20. A pharmaceutical composition for enhancing expression of TERT in a cell, the composition including an antagonist of BMP, or a biologically-active fragment or variant thereof, and a pharmaceutically acceptable carrier, excipient, diluent and/or adjuvant.
21. The composition of claim 20, wherein the antagonist of BMP is an antagonist of BMP7.
22. A method of screening a test compound for its ability to modulate TERT expression, the method including the steps of: exposing a cell capable of expressing TERT to the test compound and a BMP, or a biologically-active fragment or variant thereof, under conditions that will allow the BMP, or a biologically-active fragment or variant thereof, to repress TERT expression; and determining whether the test compound modulates BMP-mediated repression of TERT expression.
23. The method of claim 22, wherein the cell is a cancer cell, a stem cell or a vascular smooth muscle cell.

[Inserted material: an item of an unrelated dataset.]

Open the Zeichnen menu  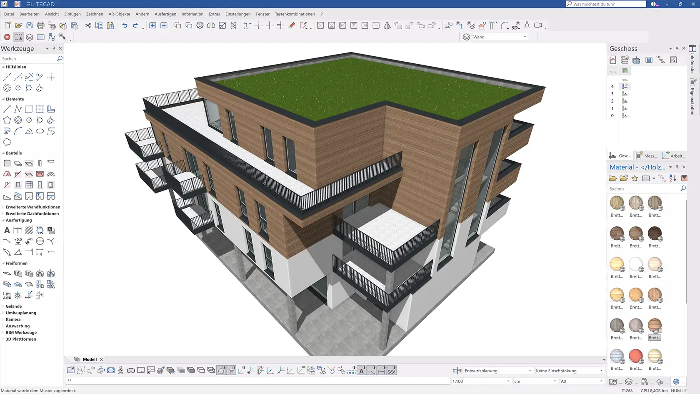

24. The method of claim 23, wherein the cell is a cervical cancer cell.
25. The method of any one of claims 22 to 24, wherein the cell is exposed to the test compound and the BMP in vitro.

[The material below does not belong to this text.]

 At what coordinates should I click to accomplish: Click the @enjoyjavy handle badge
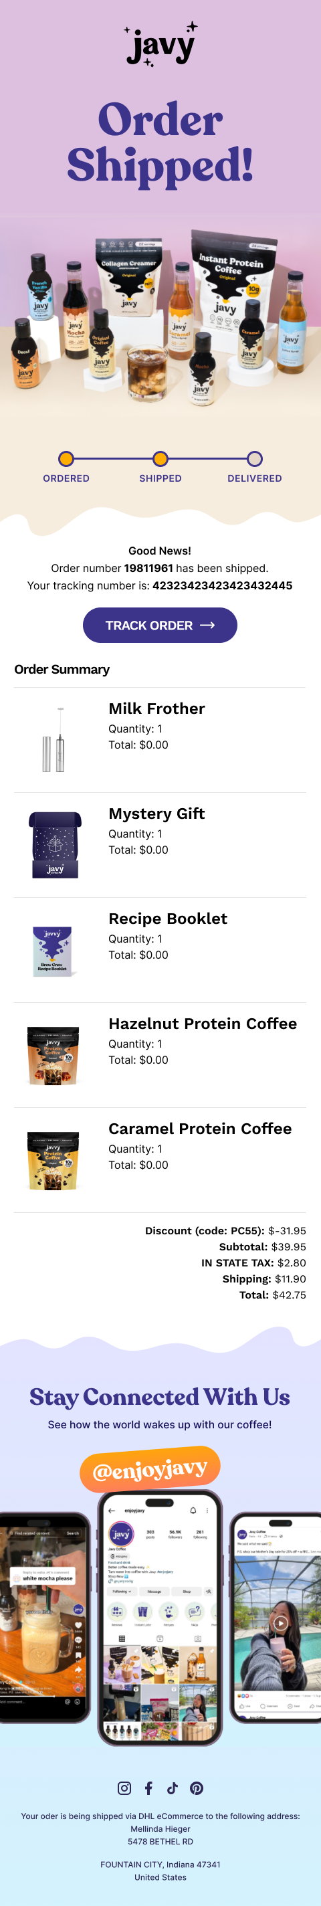(x=150, y=1469)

26. The method of any one of claims 22 to 25, wherein the BMP is BMP7.
27. The method of any one of claims 22 to 26, wherein determining whether the test compound modulates BMP-mediated repression of TERT expression involves determining whether the test compound enhances BMP-mediated repression of TERT expression.
28. The method of any one of claims 22 to 26, wherein determining whether the test compound modulates BMP-mediated repression of TERT expression involves determining whether the test compound inhibits BMP-mediated repression of TERT expression.

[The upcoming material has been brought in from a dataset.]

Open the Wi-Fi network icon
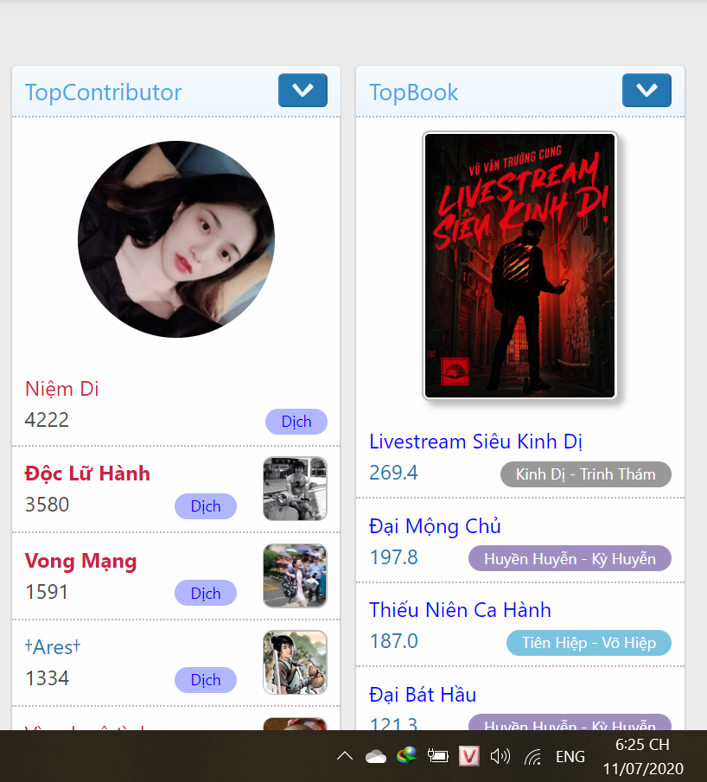Screen dimensions: 707x782 tap(532, 757)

29. A test compound determined by the method of any one of claims 22 to 28 as being capable of modulating BMP-mediated repression of TERT expression.
30. A prophylactic or therapeutic method of treating a subject at risk of or susceptible to a disorder or having a disorder associated with undesirable cell proliferation, the method including administering to the subject a BMP, or a biologically active fragment or variant thereof.
31. The method of claim 30, wherein the disorder associated with undesirable cell proliferation is cervical cancer.
32. The method of claim 30 or 31 , wherein the BMP is BMP7.
33. A prophylactic or therapeutic method of treating a subject at risk of or susceptible to a disorder or having a disorder associated with TERT expression and/or activity, the method including administering to the subject an antagonist of BMP, or a biologically active fragment or variant thereof.
34. The method of claim 33, wherein the antagonist of BMP is an antagonist of BMP7.
35. Use of a BMP in the manufacture of a medicament for use in prophylaxis or treatment of a subject at risk of or susceptible to a disorder or having a disorder associated with undesirable cell proliferation, the method including administering to the subject a BMP, or a biologically active fragment or variant thereof.
36. The use of claim 35, wherein the disorder associated with undesirable cell proliferation is cervical cancer.
37. The use of claim 35 or 36, wherein the BMP is BMP7.
38. Use of a BMP in the manufacture of a medicament for use in prophylaxis or treatment of a subject at risk of or susceptible to a disorder or having a disorder associated with TERT expression and/or activity, the method including administering to the subject an antagonist of BMP, or a biologically active fragment or variant thereof.
39. The use of claim 38, wherein the disorder associated with TERT expression and/or activity is selected from the group consisting of cardiovascular diseases, osteoarthritis, osteoporosis, Alzheimer's disease, macular degeneration, liver cirrhosis, rheumatoid arthritis, AIDS or HIV infection, autoimmune disease, muscular dystrophy, wound healing, hair loss and photo-damaged skin.
40. The use of claim 38 or 39, wherein the antagonist of BMP is an antagonist of BMP7.